The question involved in this case is whether defendant is entitled to attorney's fees for the dissolution of a writ of sequestration by reason of the failure of plaintiff to furnish an additional bond, required by a judgment of court.
It appears that plaintiff purchased of defendant for $2,500 all the waste oil, known in the trade as "B.S.," which defendant had on hand at its mining plant near Sulphur, La. Plaintiff treated, according to a process of his own, for the purpose of giving it a commercial value, the waste oil contained in what is referred to in his petition as the large pit, and claimed that the balance of the oil that remained in another pit, after defendant had removed a large part of the oil therein to steel tanks, and that contained in those tanks, which it seems altogether amounted to approximately 200,000 barrels, was waste oil, and was included in his purchase.

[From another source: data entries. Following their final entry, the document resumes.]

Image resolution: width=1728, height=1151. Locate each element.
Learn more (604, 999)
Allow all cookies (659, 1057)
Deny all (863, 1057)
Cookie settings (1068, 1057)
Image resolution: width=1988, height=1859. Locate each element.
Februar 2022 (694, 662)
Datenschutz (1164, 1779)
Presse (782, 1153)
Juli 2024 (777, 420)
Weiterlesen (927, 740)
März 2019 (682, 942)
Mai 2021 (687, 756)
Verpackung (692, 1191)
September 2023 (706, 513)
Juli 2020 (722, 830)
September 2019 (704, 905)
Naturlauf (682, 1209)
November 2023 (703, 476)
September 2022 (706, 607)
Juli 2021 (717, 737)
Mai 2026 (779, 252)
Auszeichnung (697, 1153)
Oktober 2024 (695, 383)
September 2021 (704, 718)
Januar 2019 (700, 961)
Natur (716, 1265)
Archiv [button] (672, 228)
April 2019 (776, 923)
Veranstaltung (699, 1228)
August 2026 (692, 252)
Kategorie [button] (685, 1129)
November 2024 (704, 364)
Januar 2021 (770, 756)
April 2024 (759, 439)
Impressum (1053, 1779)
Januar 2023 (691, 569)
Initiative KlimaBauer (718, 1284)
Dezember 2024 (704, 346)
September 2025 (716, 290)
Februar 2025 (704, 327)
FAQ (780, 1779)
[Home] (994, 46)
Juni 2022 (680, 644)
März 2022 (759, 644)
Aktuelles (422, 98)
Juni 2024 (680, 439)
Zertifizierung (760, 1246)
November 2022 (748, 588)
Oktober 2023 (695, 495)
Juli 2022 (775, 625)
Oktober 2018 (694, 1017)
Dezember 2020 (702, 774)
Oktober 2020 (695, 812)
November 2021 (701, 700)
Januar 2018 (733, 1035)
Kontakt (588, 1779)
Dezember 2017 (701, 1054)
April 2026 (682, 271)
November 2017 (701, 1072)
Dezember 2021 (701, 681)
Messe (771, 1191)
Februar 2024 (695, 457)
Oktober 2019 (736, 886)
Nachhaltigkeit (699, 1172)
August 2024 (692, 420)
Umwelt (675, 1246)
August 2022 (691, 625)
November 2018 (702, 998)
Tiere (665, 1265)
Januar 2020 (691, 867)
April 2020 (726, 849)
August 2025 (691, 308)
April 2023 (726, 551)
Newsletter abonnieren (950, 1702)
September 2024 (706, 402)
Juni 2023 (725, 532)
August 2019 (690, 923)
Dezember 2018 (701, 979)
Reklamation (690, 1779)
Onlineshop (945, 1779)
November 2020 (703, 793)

Defendant refused to recognize this claim, and plaintiff brought the present suit to recover the balance of the oil, contained in the pit referred to and in the steel tanks. He coupled his demand to be decreed the owner of the oil with a demand for a writ of sequestration. The writ was applied for on the ground that plaintiff feared defendant would conceal, part with, or dispose of the oil during the pendency of this suit. The required affidavit was made for the issuance of the writ, and the trial judge ordered the writ to issue on plaintiff's furnishing bond in the sum of $2,500. *Page 229 The bond was furnished, the writ issued, and the oil was sequestered.
Several days later, defendant ruled plaintiff into court to show cause why the bond for the sequestration should not be increased from $2,500, the amount fixed by the court, to $25,000. After a hearing had, the court ordered the bond increased to $15,000, and gave plaintiff one week in which to furnish it. Plaintiff failed to file the bond, as increased, and, immediately after the expiration of the delay therefor, defendant ruled plaintiff to show cause why the writ of sequestration should not be dissolved by reason of the failure to furnish the increased bond within the delay granted for so doing, and also why plaintiff and his surety on the bond, under which the writ issued, should not be condemned, in solido, to pay it $2,500 damages, as attorney's fees, for dissolving the writ. The court dissolved the writ, but rejected the demand for attorney's fees. Later the case was tried on its merits, and the oil was held to belong to defendant, but we are not concerned with that phase of the case.
The only ground urged for the dissolution of the writ, and the only ground upon which the writ was dissolved, is the one that plaintiff failed to furnish the increased bond fixed by the court. When the petition was presented to obtain the writ, it was the duty of the judge, if it appeared to him that a satisfactory showing had been made to obtain it, to determine the amount of bond that should be granted for its issuance. C.P. art. 276. This the judge did, and fixed the bond, which plaintiff furnished in the amount fixed.
When the writ issued, so far as appears from the face of the record, it issued legally, and not wrongfully. The fact that the court later found that the bond should be increased did not convert the apparently legal issuance of the writ into an illegal issuance. It is only for the illegal issuance or wrongful obtaining of a writ of sequestration *Page 230 that damages may be recovered, and damages, consisting of attorney's fees, for the dissolution of the writ, as held in Fariss v. Swift, 156 La. 12, 99 So. 893, cannot be allowed unless the writ is dissolved on motion or rule, and not on the merits. Here the writ was dissolved on rule, but it was not dissolved, because it had been wrongfully obtained, but because plaintiff failed to furnish the increased bond required of him. In our view, the attorney's fees demanded cannot be recovered. Of course, if it appeared on the trial of the merits, which it apparently did, that defendant was the owner of the oil, and hence that the writ wrongfully issued, then such damages as defendant may have suffered, other than those for attorney's fees, may be recovered, but that phase of the case — and we understand there is no such phase — is not before us.
For these reasons, the judgment appealed from is affirmed.